The NASA–ESA potential mission schedule anticipated launches from Earth in 2018, 2022, and 2024 to send respectively; a sample caching rover, a sample return orbiter, and a sample retrieval lander for a 2027 Earth arrival, with MAV development starting in 2014 after two years of technology development identified by the MAV design studies. The ISPT program summarized a year of propulsion technology progress for improving Mars arrival, Mars ascent, and Earth return, stating that the first flight test of a MAV engineering model would need to occur in 2018 to meet the 2024 launch date for the sample retrieval lander.

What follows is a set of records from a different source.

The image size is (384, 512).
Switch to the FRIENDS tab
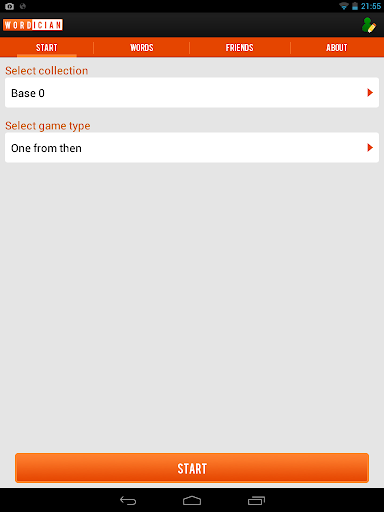tap(239, 48)
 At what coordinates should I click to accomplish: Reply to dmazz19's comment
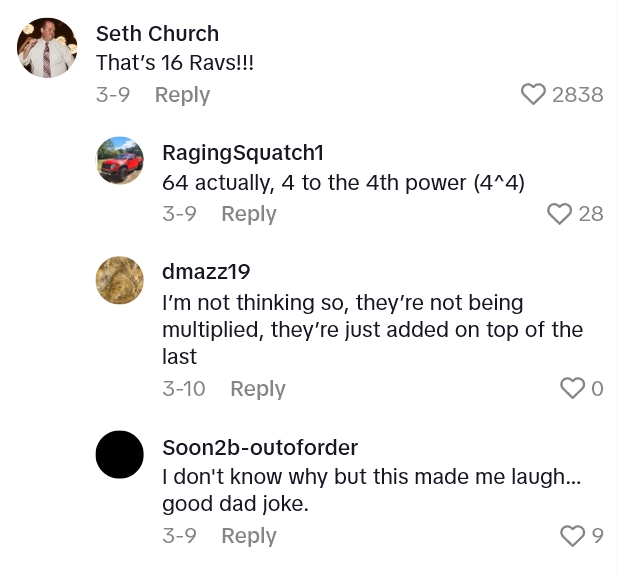258,389
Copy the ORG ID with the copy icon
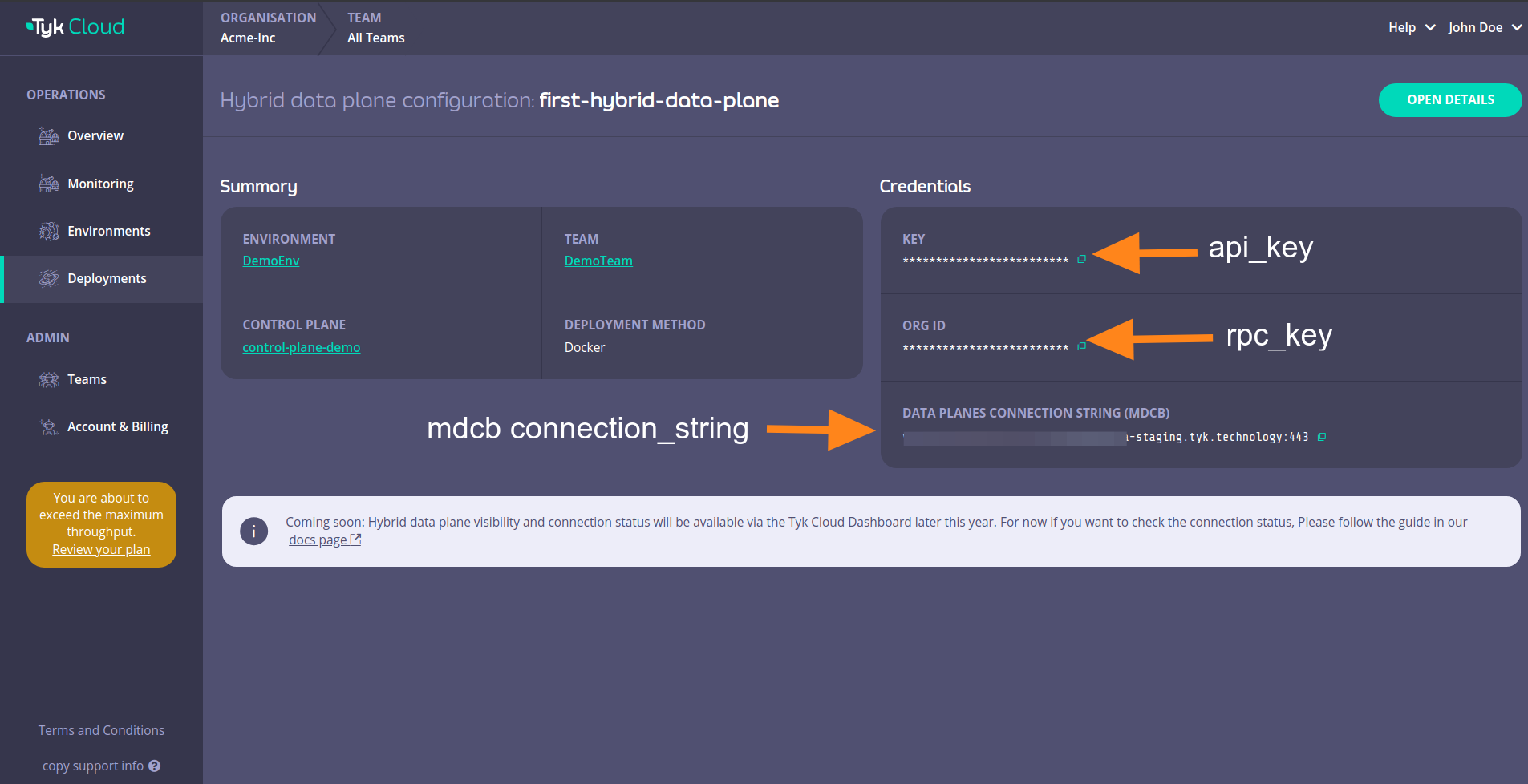1528x784 pixels. point(1082,346)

The 2011 MAV industry studies were done by Lockheed Martin teamed with ATK, Northrop Grumman, and Firestar Technologies, to deliver a 5-kg, 16-cm diameter sample sphere to Mars orbit. The Lockheed-Martin-ATK team focused on a solid propellant first stage with either solid or liquid propellant for the upper stage, estimated MAV mass in the range 250 to 300 kg, and identified technologies for development to reduce mass. Northrop Grumman similarly estimated a mass below 300 kg, using pressure-fed liquid bipropellants for both stages, and had plans for further progress. Firestar Technologies described a single-stage MAV design having liquid fuel and oxidizer blended together in one main propellant tank.
In early 2011 the US National Research Council's Planetary Science Decadal Survey, which laid out mission planning priorities for the period 2013–2022, declared an MSR campaign its highest priority Flagship Mission for that period. In particular, it endorsed the proposed Mars Astrobiology Explorer-Cacher mission in a "descoped" form. This mission plan had been for NASA and ESA to each build a rover to send together in 2018.